◆ WORK TO BE COMPLETED ◆
Retype each entry below, keeping every character the same.

◆ DATA SUPPLIED ◆
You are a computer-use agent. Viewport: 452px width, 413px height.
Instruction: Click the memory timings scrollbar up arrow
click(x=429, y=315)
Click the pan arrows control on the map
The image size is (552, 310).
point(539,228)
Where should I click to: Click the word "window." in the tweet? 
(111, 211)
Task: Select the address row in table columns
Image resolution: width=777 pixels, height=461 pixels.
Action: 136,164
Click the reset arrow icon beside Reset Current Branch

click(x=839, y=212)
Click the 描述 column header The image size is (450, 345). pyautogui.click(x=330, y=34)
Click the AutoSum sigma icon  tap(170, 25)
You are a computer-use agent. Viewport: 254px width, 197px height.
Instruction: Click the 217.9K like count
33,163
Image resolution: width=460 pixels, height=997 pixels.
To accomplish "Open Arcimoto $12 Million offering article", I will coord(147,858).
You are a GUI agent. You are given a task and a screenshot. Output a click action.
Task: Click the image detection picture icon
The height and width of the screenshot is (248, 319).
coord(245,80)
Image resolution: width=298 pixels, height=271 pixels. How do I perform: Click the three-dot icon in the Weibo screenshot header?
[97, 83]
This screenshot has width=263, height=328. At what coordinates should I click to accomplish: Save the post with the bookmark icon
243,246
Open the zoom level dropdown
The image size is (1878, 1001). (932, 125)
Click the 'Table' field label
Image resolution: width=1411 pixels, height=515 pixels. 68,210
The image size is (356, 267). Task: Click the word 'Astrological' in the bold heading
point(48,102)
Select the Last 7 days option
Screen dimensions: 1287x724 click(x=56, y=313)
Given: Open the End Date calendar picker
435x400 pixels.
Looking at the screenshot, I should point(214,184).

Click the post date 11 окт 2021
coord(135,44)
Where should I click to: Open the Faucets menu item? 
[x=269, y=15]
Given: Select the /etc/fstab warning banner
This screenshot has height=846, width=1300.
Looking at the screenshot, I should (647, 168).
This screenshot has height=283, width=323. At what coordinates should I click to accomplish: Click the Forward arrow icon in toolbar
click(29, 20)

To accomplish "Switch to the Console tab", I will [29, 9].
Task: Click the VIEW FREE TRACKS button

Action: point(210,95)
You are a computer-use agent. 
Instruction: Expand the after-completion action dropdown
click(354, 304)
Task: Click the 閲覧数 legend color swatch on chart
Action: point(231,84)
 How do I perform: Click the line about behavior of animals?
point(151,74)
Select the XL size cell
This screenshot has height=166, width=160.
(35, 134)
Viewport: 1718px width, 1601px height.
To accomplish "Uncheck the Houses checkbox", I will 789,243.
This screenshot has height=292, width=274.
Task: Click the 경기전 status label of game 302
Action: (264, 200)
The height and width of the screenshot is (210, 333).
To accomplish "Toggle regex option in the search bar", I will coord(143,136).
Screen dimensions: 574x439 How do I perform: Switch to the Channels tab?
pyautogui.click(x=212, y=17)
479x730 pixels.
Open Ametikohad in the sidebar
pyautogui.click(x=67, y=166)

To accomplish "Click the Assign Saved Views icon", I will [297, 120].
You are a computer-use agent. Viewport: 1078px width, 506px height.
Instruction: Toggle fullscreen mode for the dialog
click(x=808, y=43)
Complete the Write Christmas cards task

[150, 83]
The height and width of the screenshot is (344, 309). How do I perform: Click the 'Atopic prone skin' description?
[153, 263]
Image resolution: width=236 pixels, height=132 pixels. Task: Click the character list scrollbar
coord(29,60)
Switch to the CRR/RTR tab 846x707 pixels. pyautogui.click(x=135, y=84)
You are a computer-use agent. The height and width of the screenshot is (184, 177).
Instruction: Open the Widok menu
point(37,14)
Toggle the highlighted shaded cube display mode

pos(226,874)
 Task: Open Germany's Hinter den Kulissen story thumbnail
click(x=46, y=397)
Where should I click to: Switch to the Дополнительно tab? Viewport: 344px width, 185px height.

◆ SOLUTION FOR THIS TASK ◆
You are a computer-use agent. Viewport: 452px width, 413px height.
Instruction: Click the memory timings scrollbar up arrow
click(x=429, y=315)
Click the pan arrows control on the map
The image size is (552, 310).
point(539,228)
Where should I click to: Click the word "window." in the tweet? 
(111, 211)
Task: Select the address row in table columns
Image resolution: width=777 pixels, height=461 pixels.
Action: 136,164
Click the reset arrow icon beside Reset Current Branch

click(x=839, y=212)
Click the 描述 column header The image size is (450, 345). pyautogui.click(x=330, y=34)
Click the AutoSum sigma icon  tap(170, 25)
You are a computer-use agent. Viewport: 254px width, 197px height.
Instruction: Click the 217.9K like count
33,163
Image resolution: width=460 pixels, height=997 pixels.
To accomplish "Open Arcimoto $12 Million offering article", I will coord(147,858).
You are a GUI agent. You are given a task and a screenshot. Output a click action.
Task: Click the image detection picture icon
The height and width of the screenshot is (248, 319).
coord(245,80)
Image resolution: width=298 pixels, height=271 pixels. How do I perform: Click the three-dot icon in the Weibo screenshot header?
[97, 83]
This screenshot has width=263, height=328. At what coordinates should I click to accomplish: Save the post with the bookmark icon
243,246
Open the zoom level dropdown
The image size is (1878, 1001). (932, 125)
Click the 'Table' field label
Image resolution: width=1411 pixels, height=515 pixels. 68,210
The image size is (356, 267). Task: Click the word 'Astrological' in the bold heading
point(48,102)
Select the Last 7 days option
Screen dimensions: 1287x724 click(x=56, y=313)
Given: Open the End Date calendar picker
435x400 pixels.
Looking at the screenshot, I should point(214,184).

Click the post date 11 окт 2021
coord(135,44)
Where should I click to: Open the Faucets menu item? 
[x=269, y=15]
Given: Select the /etc/fstab warning banner
This screenshot has height=846, width=1300.
Looking at the screenshot, I should (647, 168).
This screenshot has height=283, width=323. At what coordinates should I click to accomplish: Click the Forward arrow icon in toolbar
click(29, 20)

To accomplish "Switch to the Console tab", I will [29, 9].
Task: Click the VIEW FREE TRACKS button

Action: point(210,95)
You are a computer-use agent. 
Instruction: Expand the after-completion action dropdown
click(354, 304)
Task: Click the 閲覧数 legend color swatch on chart
Action: point(231,84)
 How do I perform: Click the line about behavior of animals?
point(151,74)
Select the XL size cell
This screenshot has height=166, width=160.
(35, 134)
Viewport: 1718px width, 1601px height.
To accomplish "Uncheck the Houses checkbox", I will 789,243.
This screenshot has height=292, width=274.
Task: Click the 경기전 status label of game 302
Action: (264, 200)
The height and width of the screenshot is (210, 333).
To accomplish "Toggle regex option in the search bar", I will coord(143,136).
Screen dimensions: 574x439 How do I perform: Switch to the Channels tab?
pyautogui.click(x=212, y=17)
479x730 pixels.
Open Ametikohad in the sidebar
pyautogui.click(x=67, y=166)

To accomplish "Click the Assign Saved Views icon", I will [297, 120].
You are a computer-use agent. Viewport: 1078px width, 506px height.
Instruction: Toggle fullscreen mode for the dialog
click(x=808, y=43)
Complete the Write Christmas cards task

[150, 83]
The height and width of the screenshot is (344, 309). How do I perform: Click the 'Atopic prone skin' description?
[153, 263]
Image resolution: width=236 pixels, height=132 pixels. Task: Click the character list scrollbar
coord(29,60)
Switch to the CRR/RTR tab 846x707 pixels. pyautogui.click(x=135, y=84)
You are a computer-use agent. The height and width of the screenshot is (184, 177).
Instruction: Open the Widok menu
point(37,14)
Toggle the highlighted shaded cube display mode

pos(226,874)
 Task: Open Germany's Hinter den Kulissen story thumbnail
click(x=46, y=397)
Where should I click to: Switch to the Дополнительно tab? Viewport: 344px width, 185px height.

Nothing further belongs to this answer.